To identify candidate members of V0v gene regulatory networks, we FAC-sorted wild-type and evx1;evx2 double mutant zebrafish V0v spinal interneurons and expression-profiled them using microarrays and single cell RNA-seq. We also used in situ hybridization to compare expression of a subset of candidate genes in evx1;evx2 double mutants and wild-type siblings.
Our data reveal two molecularly distinct subtypes of zebrafish V0v spinal interneurons at 48 h and suggest that, by this stage of development, evx1;evx2 double mutant cells transfate into either inhibitory spinal interneurons, or motoneurons. Our results also identify 25 transcriptional regulator genes that require Evx1/2 for their expression in V0v interneurons, plus a further 11 transcriptional regulator genes that are repressed in V0v interneurons by Evx1/2. Two of the latter genes are hmx2 and hmx3a. Intriguingly, we show that Hmx2/3a, repress dI2 interneuron expression of skor1a and nefma, two genes that require Evx1/2 for their expression in V0v interneurons. This suggests that Evx1/2 might regulate skor1a and nefma expression in V0v interneurons by repressing Hmx2/3a expression.

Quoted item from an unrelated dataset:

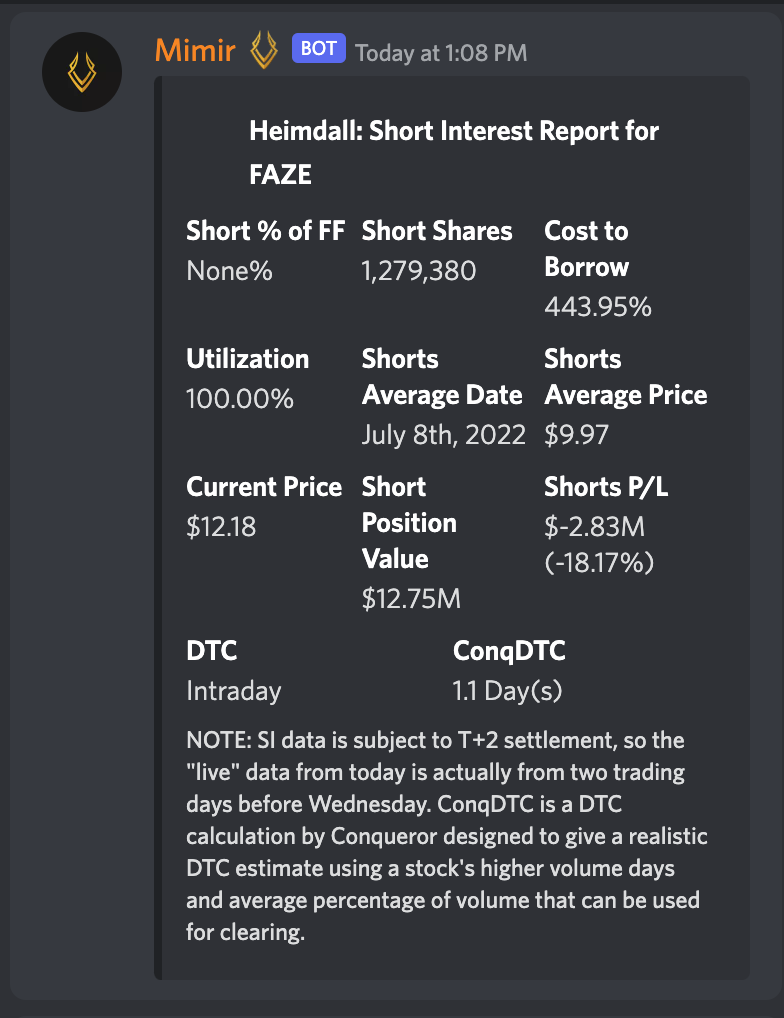Click the DTC Intraday value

This study identifies two molecularly distinct subsets of zebrafish V0v spinal interneurons, as well as multiple transcriptional regulators that are strong candidates for acting downstream of Evx1/2 to specify the essential functional characteristics of these cells. Our data further suggest that in the absence of both Evx1 and Evx2, V0v spinal interneurons initially change their neurotransmitter phenotypes from excitatory to inhibitory and then, later, start to express markers of distinct types of inhibitory spinal interneurons, or motoneurons. Taken together, our findings significantly increase our knowledge of V0v and spinal development and move us closer towards the essential goal of identifying the complete gene regulatory networks that specify this crucial cell type.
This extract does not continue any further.